1.    Dice San Pablo: “El Verbo, siendo Dios, se anonadó al tomar la forma de siervo.” Quiso padecer por nosotros desprecios, tormentos y la muerte más ignominiosa, a fin de que, habiéndonos hecho conocer la gravedad del pecado, por lo inmenso de la reparación, nos dejase al propio tiempo ejemplo para animarnos y fortalecernos en nuestros sufrimientos.
Nuestro Señor no quiso tener en este mundo otra suerte que la nuestra, y como la vida está sembrada de sufrimientos y de penas, quiso que nadie las soportase mayores que las suyas. Por más afligidos que nos encontremos, su Pasión nos muestra dolores mucho más terribles. ¡Qué amor tan delicado presidió a esta determinación! ¡Cuánto merece Jesús ser amado y servido!... No le amas suficientemente si te niegas a sufrir con Él. Sobrelleva sin impaciencia ni quejas las pruebas que su Providencia te envíe.

2.    Habiendo resuelto el Verbo desde toda la eternidad hacerse hombre, vio con mirada tranquila y firme este sacrificio tan glorioso para su Padre y meritorio para el hombre. Aunque hubiera podido librarse de la muerte y glorificar a Dios por otro medio cualquiera, eligió abrazarse con la cruz, porque tú no podías evadirte de ella.
Tu destino en este mundo es el mismo que el de Jesucristo; necesariamente tienes que sufrir y morir. La bienaventuranza es tu fin, como fue el suyo, pero por el camino de la cruz.
Acepta todas tus aflicciones con gran paz, como muestra del amor que Dios te tiene. No temas llevar estas señales, que son, por el contrario, signo de predestinación para la gloria. Da gracias a Nuestro Señor por haber querido participar de nuestros dolores y sufrimientos, y considera que los mayores Santos en el cielo son los que han sido más conformes con Jesucristo, pobre, humillado y crucificado.

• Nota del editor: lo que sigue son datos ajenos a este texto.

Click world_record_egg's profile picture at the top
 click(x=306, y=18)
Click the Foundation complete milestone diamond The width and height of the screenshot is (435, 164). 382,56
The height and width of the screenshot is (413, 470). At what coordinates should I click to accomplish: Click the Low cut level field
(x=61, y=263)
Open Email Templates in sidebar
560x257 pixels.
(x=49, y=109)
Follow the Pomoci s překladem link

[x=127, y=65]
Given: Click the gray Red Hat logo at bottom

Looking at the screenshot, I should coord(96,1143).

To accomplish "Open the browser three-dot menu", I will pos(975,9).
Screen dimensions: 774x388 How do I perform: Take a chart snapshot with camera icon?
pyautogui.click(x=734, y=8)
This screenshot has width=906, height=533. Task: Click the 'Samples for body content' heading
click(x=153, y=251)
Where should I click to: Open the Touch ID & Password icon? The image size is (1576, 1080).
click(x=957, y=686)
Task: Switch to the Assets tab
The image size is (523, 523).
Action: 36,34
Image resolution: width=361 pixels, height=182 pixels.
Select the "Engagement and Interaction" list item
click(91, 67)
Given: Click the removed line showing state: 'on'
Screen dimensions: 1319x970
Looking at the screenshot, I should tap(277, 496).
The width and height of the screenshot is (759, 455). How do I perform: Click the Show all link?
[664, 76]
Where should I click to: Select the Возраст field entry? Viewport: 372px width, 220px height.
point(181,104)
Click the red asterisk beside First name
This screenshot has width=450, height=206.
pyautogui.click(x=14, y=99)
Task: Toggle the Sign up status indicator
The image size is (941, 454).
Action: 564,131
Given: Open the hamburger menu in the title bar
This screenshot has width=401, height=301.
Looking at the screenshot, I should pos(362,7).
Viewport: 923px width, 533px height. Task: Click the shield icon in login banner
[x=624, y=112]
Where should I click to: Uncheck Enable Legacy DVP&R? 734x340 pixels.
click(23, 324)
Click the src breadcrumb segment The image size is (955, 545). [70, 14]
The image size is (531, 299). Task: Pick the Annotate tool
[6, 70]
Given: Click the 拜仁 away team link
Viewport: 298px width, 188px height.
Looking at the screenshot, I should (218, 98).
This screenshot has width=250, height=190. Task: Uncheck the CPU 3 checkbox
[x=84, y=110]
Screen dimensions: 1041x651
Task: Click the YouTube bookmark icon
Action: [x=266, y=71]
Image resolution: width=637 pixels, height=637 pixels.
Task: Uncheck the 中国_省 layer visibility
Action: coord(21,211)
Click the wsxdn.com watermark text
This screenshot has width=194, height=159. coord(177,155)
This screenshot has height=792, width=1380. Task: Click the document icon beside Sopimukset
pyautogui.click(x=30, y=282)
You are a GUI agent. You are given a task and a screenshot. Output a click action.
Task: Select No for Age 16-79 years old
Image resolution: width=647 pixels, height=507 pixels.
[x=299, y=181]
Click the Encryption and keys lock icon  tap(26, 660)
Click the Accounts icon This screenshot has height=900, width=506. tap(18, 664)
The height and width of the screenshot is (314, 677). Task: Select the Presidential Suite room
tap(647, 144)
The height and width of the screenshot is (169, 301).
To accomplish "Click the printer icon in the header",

3.    Los asombrosos anonadamientos del Verbo en la Encarnación desaparecen ante el de Jesucristo en la Eucaristía. El primer misterio se explica de algún modo por la alteza del fin que se proponía; esto es: reparar la gloria de su Padre y rehabilitar a todo el género humano; pero en los incomprensibles anonadamientos del segundo, parece no se propuso más que la felicidad de un pequeño número, puesto que todos los que vivieron antes de la Encarnación ignoraron la institución de la Eucaristía. Al aceptar Jesús tal humillación, pensaba en ti, te escogía para amarle, para que le recibieses en la sagrada Comunión y para unirte a su vida sacramental.

Al mirar al tabernáculo, con cuánta razón puedes exclamar: “¡Dios me ha amado con un amor eterno!...

En presencia de la cruz, sabes que el Verbo prefirió tus intereses a los suyos; pero después de comulgar, Jesucristo te prueba que te ha preferido a sí mismo.

Considera, alma mía, qué exige de ti tanto amor, tanto sacrificio, y sé generosa para con Dios. Repite a menudo con San Agustín: “Señor, cortad, quemad, tratadme en este mundo con el fuego y el hierro, pero perdonadme en la eternidad.”